[time-nuts] Help - Hope?

Rob Seaman seaman at NOAO.EDU
Tue Jan 3 02:13:22 EST 2006


John Miles says:

> I think we're seeing the technology shift to a different level of  
> abstraction

Yes - this is certainly true of software, for instance.  Our team  
attended JavaOne this year - along with 15,000 rabid (and much  
younger) technophiles.  Object oriented programming replaces  
procedural programming replaces assembler coding replaces machine  
code - in significantly under one career length.  As an  
undergraduate, I programmed a 6502 "KIM" to do productive work (plot  
time series photometry via an A/D connected to a photomultiplier) in  
machine code via its hex pad.  Now you can generate OO code direct  
from UML (or so they claim - have yet to see it demonstrated  
practically).  (Algorithms remain algorithms, however.)

And no - physics remains physics.  We're still building telescopes  
out of big shiny mirrors using optical principles well known to  
Fresnel and Fraunhofer.  I'm reading the history of the first  
Atlantic telegraph cable.  Great story full of details like Kelvin's  
invention of the precision galvanometer - virtually identical to the  
torsion devices whose mirrors I learned to read as an undergraduate.

# # # # # # #

To do >>
1 > According to the mailing list post, what computer did the writer program in machine code as an undergraduate?
2 > Transcribe the mailing list post between "Yes - this is" and "remain algorithms, however.)", inclusive.
3 > Go on with the mailing list post about shifting technology and unchanging physics, starting after its final sentence.

Dataset rows >>
# # # # # # #

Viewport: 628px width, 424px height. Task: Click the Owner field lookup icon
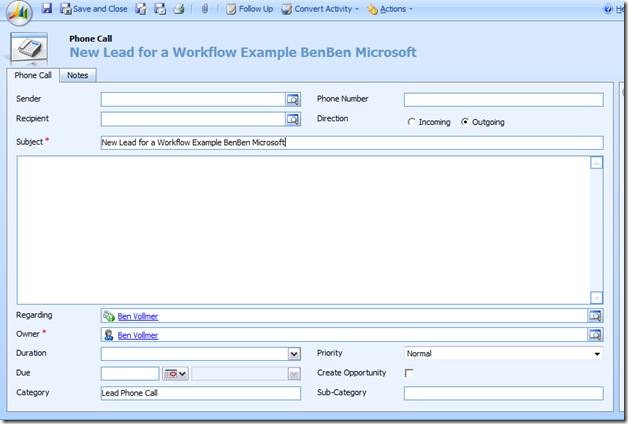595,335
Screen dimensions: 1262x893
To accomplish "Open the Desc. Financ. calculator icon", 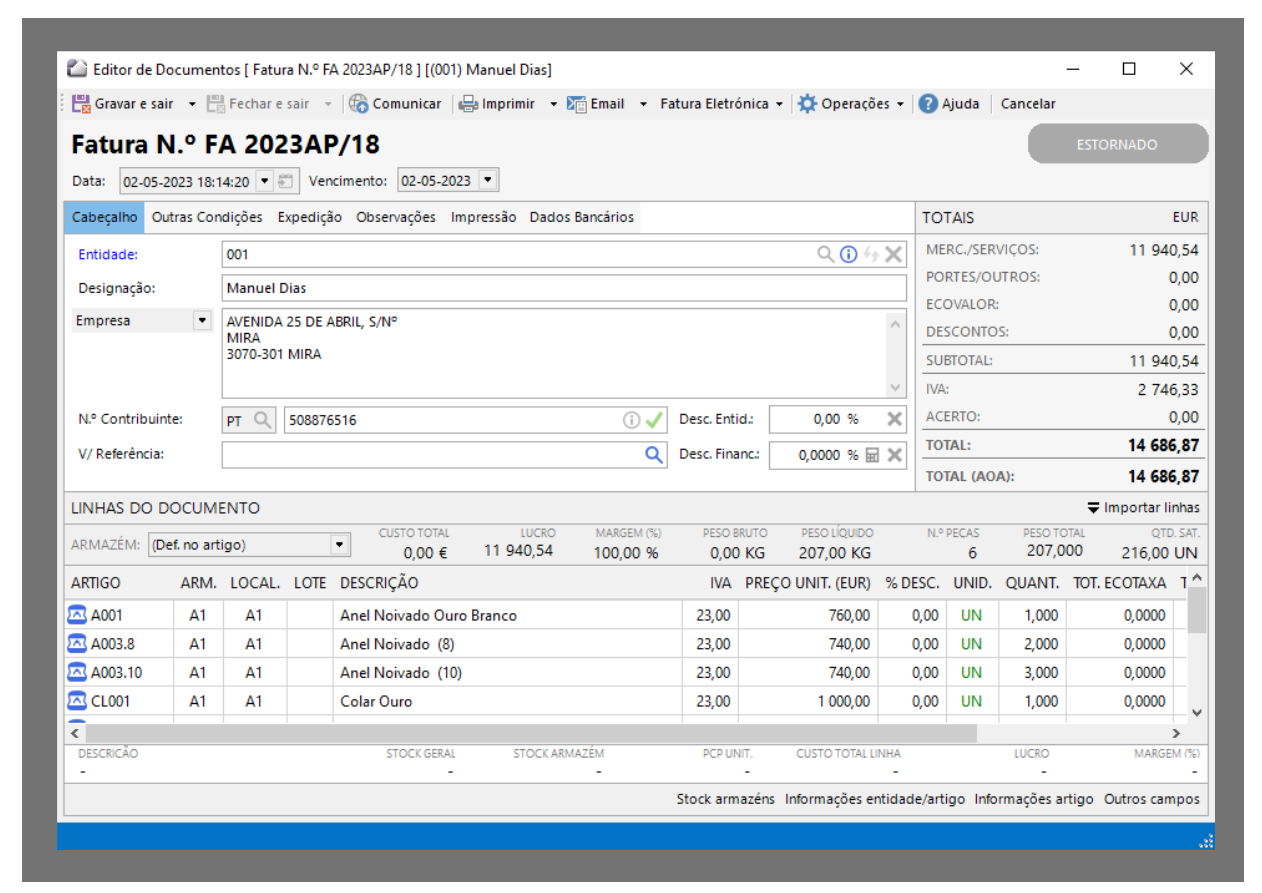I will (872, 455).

# # # # # # #

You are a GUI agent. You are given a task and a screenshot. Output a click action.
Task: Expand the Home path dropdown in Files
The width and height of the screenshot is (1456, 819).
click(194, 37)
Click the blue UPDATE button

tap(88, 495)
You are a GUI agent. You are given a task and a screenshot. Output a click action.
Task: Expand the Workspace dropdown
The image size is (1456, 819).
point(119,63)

# # # # # # #

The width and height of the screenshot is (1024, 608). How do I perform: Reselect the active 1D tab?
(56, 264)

# # # # # # #

The replies >>
1 > A 6502 "KIM".

2 >
Yes - this is certainly true of software, for instance.  Our team  
attended JavaOne this year - along with 15,000 rabid (and much  
younger) technophiles.  Object oriented programming replaces  
procedural programming replaces assembler coding replaces machine  
code - in significantly under one career length.  As an  
undergraduate, I programmed a 6502 "KIM" to do productive work (plot  
time series photometry via an A/D connected to a photomultiplier) in  
machine code via its hex pad.  Now you can generate OO code direct  
from UML (or so they claim - have yet to see it demonstrated  
practically).  (Algorithms remain algorithms, however.)

3 >
It may well be that TI or HP or Fluke will sell you a totally digital  
handheld gizmo with greater sensitivity (and "features"), but you  
still have to know as much about electrical circuits to use the new  
gizmos as you did the old gizmos.  Meanwhile, it is apparently the  
case that today's cable laying ships still use cable handling  
techniques perfected during the travails of the first transatlantic  
cable venture 150 years ago.  Some things change.  Some things stay  
the same.

What fundamentally remains the same is the reality underlying all our  
technology.  Won't belabor the question of layering UTC on Earth  
orientation via mean solar time.  Focus instead on the "works" of  
atomic clocks (or related gizmos like masers or whatever comes  
next).  The levels of abstraction may be compressed to hide the  
details of intervening layers of complexity, but the two parts that  
will always remain are the user interface (itself an interesting  
reflection of human factors), and at the other end, the basic physics  
of whatever phenomena.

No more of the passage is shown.